No majestoso clube (edifício neocolonial com fachada neoclássica decorada com imensos painéis concretistas acima de qualquer suspeita, devidamente planejado para disfarçar as fissuras oblíquas que lhe atacavam os pilares de baixo para cima) alojou-se, na sua poltrona predileta e logo uma generosa dose do velho Macallan (single malt de 64 anos) achegou-se à sua mão esquerda, enquanto seus olhos ávidos de entertenimento, repousaram na tela de 75 polegadas exatamente no instante em que o “aquele canal” dava inicio ao leilão do dia: 72 virgens, 450 kg de coca, 200 fuzis metralhadora com 10000 cartuchos cada um, 30 misseis terra-ar, 25 terra-terra e duas belezuras de 100 megatons, cada uma, novinhas em folha.
Após saborear testículos de antílope indianos marinados no leite de onça-parda e arrematar algumas coisinhas, bateu soninho. No caminho de casa, esforçando-se para não cochilar, abateu, sem misericórdia, cinco travestis e uma puta balzaca.
Na segurança do lar, encontrou a família reunida.

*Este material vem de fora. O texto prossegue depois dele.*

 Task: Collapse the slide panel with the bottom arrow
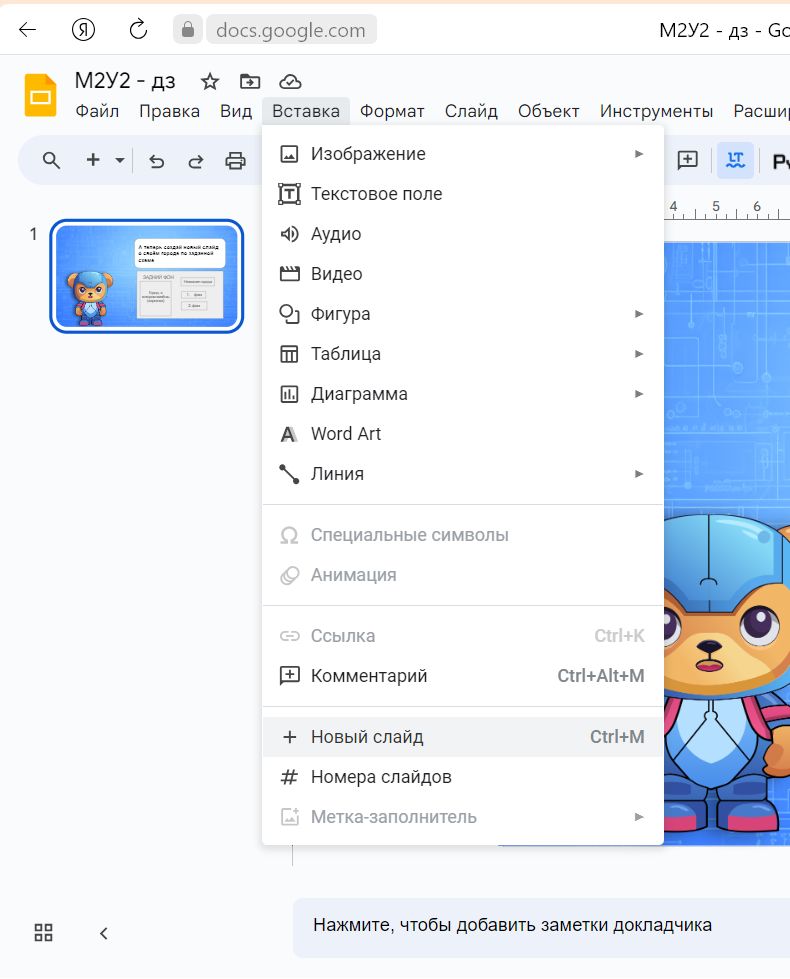point(104,933)
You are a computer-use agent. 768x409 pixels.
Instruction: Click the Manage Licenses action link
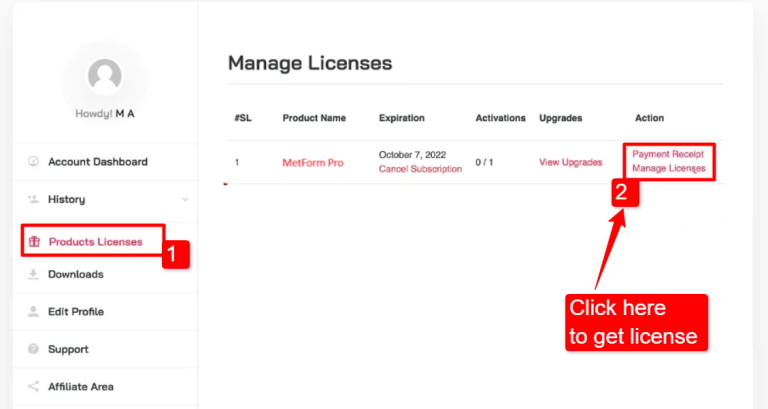click(x=668, y=169)
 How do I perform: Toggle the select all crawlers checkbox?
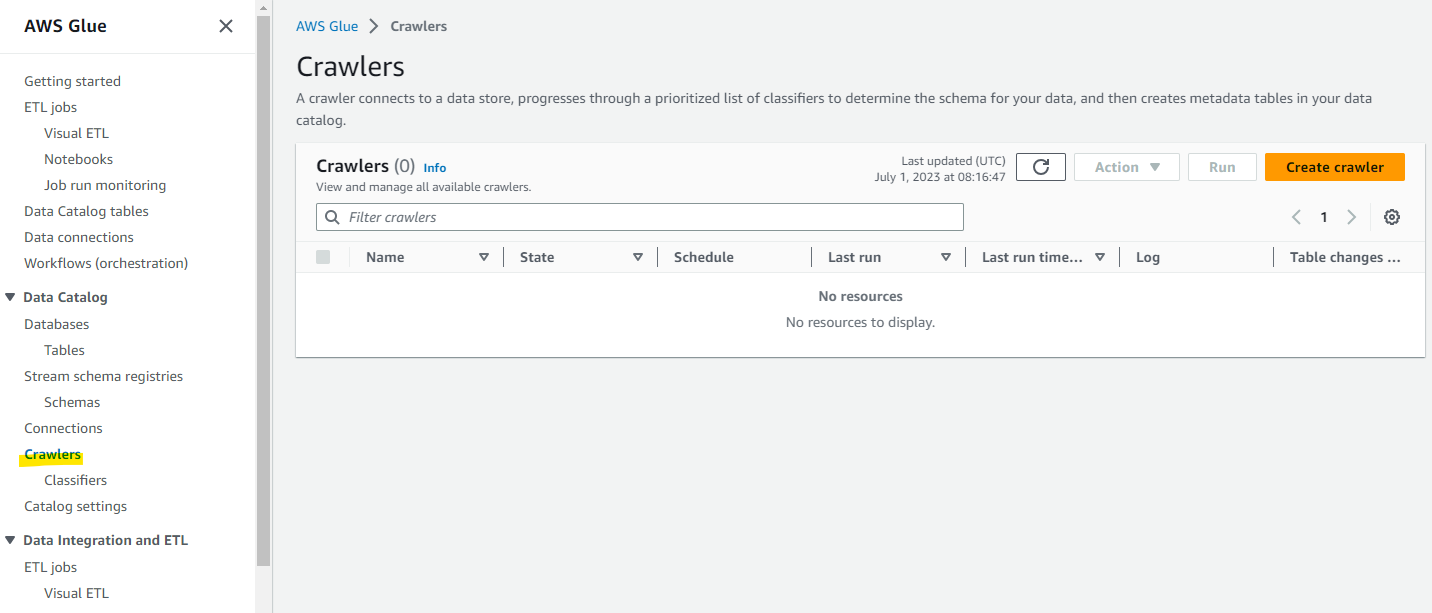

– Quanto tempo ainda pra você chegar à presidência? Não aguento mais a Liliexbeth agindo como se fosse madre superiora. Ela é mulher muito cruel, sabia?
– E as minhas gracinhas… Não vão apresentar os convidados?
– Pai, este é o meu marido. Estamos de partida para o Paraguai, disse o pimpolho.
– E esta é a minha noiva, falou a caçula. Mas ainda não é nada definitivo.
– Mas assim não terei posteridade!
Uma sonora gargalhada preencheu o espaço. Comportamento incomum naquele ambiente no melhor estilo “ostenta que te fa bene”.
– O que há contigo, Jêninho? Sempre vivemos no agora, sentenciou a esposa.
Diante da janela blindada com vidro SR 5096, soube que deveria pensar um pouco mais naquelas palavras, porém seus olhos não conseguiam desgrudar do impávido colosso que cercava sua propriedade.
– Alguma alteração?
– Nenhuma, doutor. Continua fitando a parede.
– Vamos introduzir, então, a Clozapina de 100.